Given text:
Monday, February 8, 2016

Message To My Boy



Australia Day, 2016. Also Chase's 15'th birthday. View from our room at the Brisbane Marriott.

I’m looking out at the Brisbane River as I write this post.
The river holds so many memories for me.
We lived by the river in the early years of the children’s’ lives, and I still miss the daily waxing and waning, the passing traffic, the morning and  afternoon walks which could always be counted on to relieve a stressful day or soothe the soul (the childrens’ or mine!)
I spent much of the night and the morning after my wedding to my children’s father watching the river wake up from our hotel suite, feeling our firstborn child kicking inside of me.
High on the excitement of our wedding day, as always troubled by insomnia, kept awake even more so by the movements of a busy unborn baby, and captivated by the view, I had so much to think about. *
As I did on the morning of Chase’s 15th birthday. 
After so many changes in our lives, we were temporarily back in Brisbane where he and his sister Harmonie’s lives began.
As I once again sat beside a hotel room window and watched the city light up, I remembered how the baby who was to become the most important male in my life was a livewire even before he was born.
One of the early ultrasounds showed him doing somersaults inside of me. Arms and legs would protrude from my body at random times, like something out of the movie ‘Alien’.
Chase was an active baby from pretty much the moment he was conceived, causing all manner of adventures during pregnancy, labour, birth and beyond.
Yet, I’ll always remember those magical moments immediately after he came into the world. After all the action of labour, my newborn did not cry, but looked around calmly with liquid eyes, almost as if he recognised us.
Later, the comments we always got were: ‘He’s been here before’. And: ‘He’s an old soul’.


Certainly, Chase has a reputation for being wise beyond his years. “The little professor”, he was often described as, with at times, a sense for the dramatic. And a sense of humour that has always cracked me up.

Data excerpt:
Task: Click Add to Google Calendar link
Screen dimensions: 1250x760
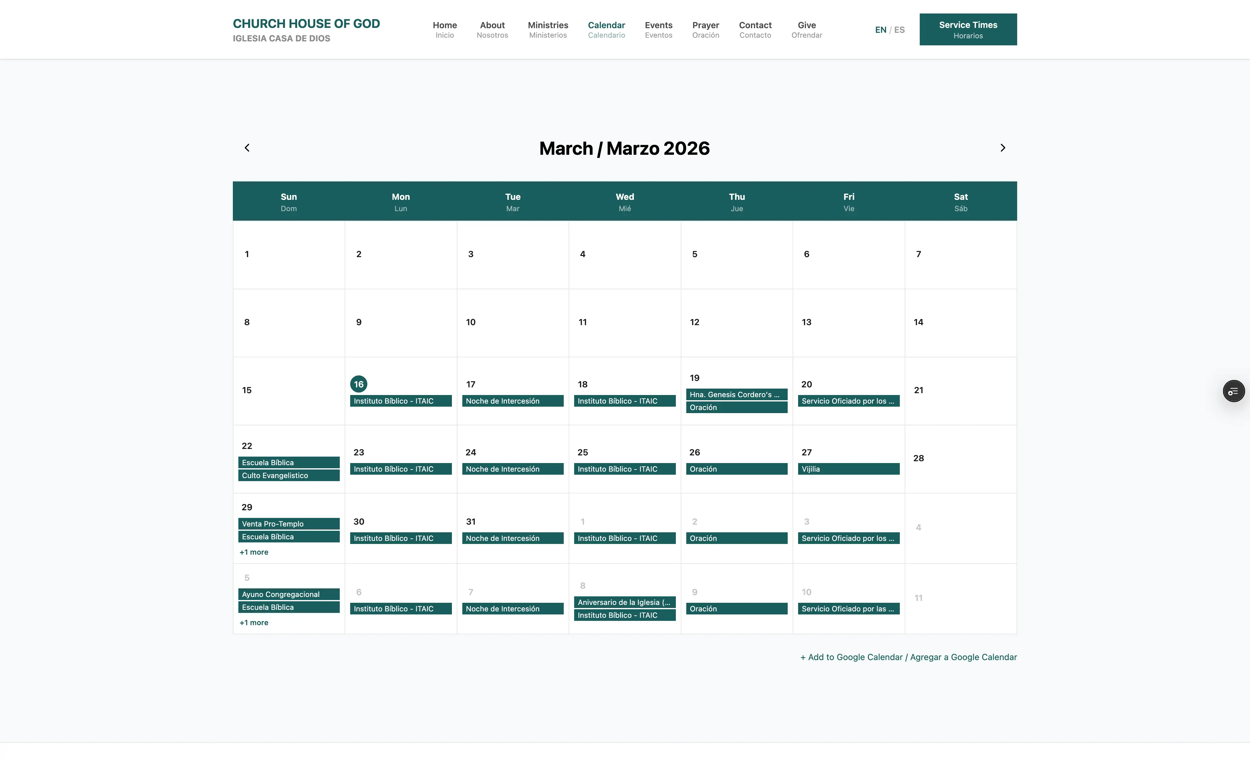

List of tasks:
**A)** In the post about Chase's 15th birthday, what did one of the early ultrasounds show him doing?
**B)** Pick up the post about Chase's 15th birthday after its last sentence and keep going.

Results by task:
**A)** Doing somersaults inside his mother.

**B)**
I didn’t get to finish this post on Chase’s actual birthday, because I was too busy sharing the day with him and his sister. Coincidentally, it was also the last day before the kids went back to their other parents ahead of the start of the school year, so our time together was extra special.
As part of both their birthday presents, and to prevent yet another crazy early-morning drive to Brisbane for the airport run, I’d arranged for us to spend the day and night before in the city where they had spent so much of their lives.
That mini break holiday is a whole other post, but in the meantime, I traditionally write a piece to mark each child’s birthday. This one’s for Chase.


Happy birthday Baby. And thanks to the Brisbane Marriott staff for sending up cake and mocktails to mark the occasion.

As I mentioned, this year, Chase turned 15. As the years fly by and he grows rapidly into a young man, I found myself, once again, marveling at the surprises of parenthood. Like the fact that one of the very special things is that your children end up teaching you as much as you teach them. Perhaps more.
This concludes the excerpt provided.